Note student (in fig. 3.4) is pressing on a bathroom scale.

He is applying 30lbs. to the scale. The boy weighs 100lbs.

He says he is straining back and ham string muscles with the wide stance brushing technique.

Stomach muscles are also tight. Back muscles feel like they are in a twist.

Arm muscles try to counter balance outward weight shift.

Brushing back and forth "pulls" arms and every other muscle harder and makes it difficult to brush with high cycles.

Extra weight is applied to the toes in the counter balancing mode.

To make a long story short. You are working "heck" out of the body while doing Fig. 3.4 a poor brushing job!

NOW. Note student in the upright position on broom. THE EFFICIENT POSITION.

The factory 4' length brush is JUST long enough for the boy's 4'-6" height. Factory brushes are too short for ladies 5'- 0" tall

The brush just sticks up past the arm pit to the back/shoulder muscle.

The body can "help" control the brush with large back muscles.

The pole is not poking and rubbing the arm pit. You will notice some European curlers using a padded top piece to be able to push down harder utilizing the arm pit.

I have noticed that their pole is too short and they stand back too far nullifying most of the apparent hard work they are applying.

Also note that boy has a hole in the knee of his jeans. Probably the result of his praying too much and his dad spent all their money on curling and can't afford new ones.

 

Fig 3.5 WHY BRUSH AT ALL?

Why do we want to brush?

Just to give our skip an opportunity to vent his frustrations by yelling at us?

Well maybe, but more likely we "feel" we are helping our team by making that dumb rock scoot further down the sheet.

Proper brushing can be as important as skip rocks.

Brushing cleans the rock's travel path.

Some brushes are adept at picking up lint, brush hairs, and water impurities.

We are "sweeping" away larger broken pebble tops. Pebble is broken by rocks and by sharp slider edges. Sliders are not manufactured with a round edge and help cause early pebble flattening failure.

Brushing's most important job is to crush ice crystals. A soft "faced" brush holds and grinds large crystals into fine crystals so the rock will slide easier.

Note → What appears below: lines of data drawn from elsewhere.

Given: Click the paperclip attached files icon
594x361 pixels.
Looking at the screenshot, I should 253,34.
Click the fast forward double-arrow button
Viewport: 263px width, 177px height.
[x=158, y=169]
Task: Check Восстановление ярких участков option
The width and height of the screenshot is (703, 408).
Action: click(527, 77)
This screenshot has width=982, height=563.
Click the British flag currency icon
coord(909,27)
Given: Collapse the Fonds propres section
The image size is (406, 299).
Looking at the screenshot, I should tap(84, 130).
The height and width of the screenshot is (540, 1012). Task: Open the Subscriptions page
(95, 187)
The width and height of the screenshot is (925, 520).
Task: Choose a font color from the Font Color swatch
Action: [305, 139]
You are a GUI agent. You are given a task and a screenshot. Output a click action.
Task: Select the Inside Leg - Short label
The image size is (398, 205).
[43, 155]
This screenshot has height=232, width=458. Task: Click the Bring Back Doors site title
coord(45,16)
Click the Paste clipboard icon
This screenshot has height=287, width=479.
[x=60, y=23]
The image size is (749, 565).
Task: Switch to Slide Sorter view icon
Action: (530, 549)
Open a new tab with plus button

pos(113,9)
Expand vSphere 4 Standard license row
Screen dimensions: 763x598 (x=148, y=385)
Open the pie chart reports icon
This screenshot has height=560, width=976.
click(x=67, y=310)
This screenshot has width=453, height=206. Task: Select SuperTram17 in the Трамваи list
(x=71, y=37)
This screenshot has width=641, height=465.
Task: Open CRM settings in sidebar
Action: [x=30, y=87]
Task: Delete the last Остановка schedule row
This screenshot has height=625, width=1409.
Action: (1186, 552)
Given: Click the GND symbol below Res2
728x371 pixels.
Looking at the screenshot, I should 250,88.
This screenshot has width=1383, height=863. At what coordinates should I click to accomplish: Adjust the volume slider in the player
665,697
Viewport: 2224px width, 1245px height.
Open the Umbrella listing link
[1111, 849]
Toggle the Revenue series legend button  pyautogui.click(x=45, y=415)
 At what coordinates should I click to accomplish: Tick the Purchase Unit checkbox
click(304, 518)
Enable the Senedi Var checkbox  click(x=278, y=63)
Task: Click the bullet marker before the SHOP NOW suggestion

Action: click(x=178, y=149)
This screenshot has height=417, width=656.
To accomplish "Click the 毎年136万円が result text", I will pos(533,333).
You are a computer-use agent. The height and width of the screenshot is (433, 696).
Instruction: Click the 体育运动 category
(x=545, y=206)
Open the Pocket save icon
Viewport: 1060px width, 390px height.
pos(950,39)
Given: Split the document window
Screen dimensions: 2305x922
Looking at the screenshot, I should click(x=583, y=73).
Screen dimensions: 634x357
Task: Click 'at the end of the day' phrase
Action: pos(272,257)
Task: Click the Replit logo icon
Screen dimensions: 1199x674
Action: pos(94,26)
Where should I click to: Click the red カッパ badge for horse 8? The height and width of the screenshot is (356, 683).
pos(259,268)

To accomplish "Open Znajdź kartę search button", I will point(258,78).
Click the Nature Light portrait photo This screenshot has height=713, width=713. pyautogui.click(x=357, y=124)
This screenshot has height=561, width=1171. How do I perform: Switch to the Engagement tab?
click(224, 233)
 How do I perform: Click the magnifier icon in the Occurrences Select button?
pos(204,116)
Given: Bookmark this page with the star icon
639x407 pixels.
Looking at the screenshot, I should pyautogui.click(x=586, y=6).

It may be possible that the crystal lattice structure of ice is momentarily bent flat reducing friction between the rock ice coated surface and the sheet ice.

Hard brushes can shear uneven pebble tops which is not good except in the first two ends.

Soft Brushes polish the tops with the fine crushed crystals carried in the soft cover (not hard nylon).

Small crystals are formed by the rubbing together of large crystals collected in the fabric under"soft brushes."

It is important the large "rock grabbing" crystals in the "valleys" between pebble are crushed as well.

The rock also rides in the valleys between pebble. The up and down motion can be heard by the clicking/vibration sound as the rock slides down the sheet. Look in the technical section- chapter "ice."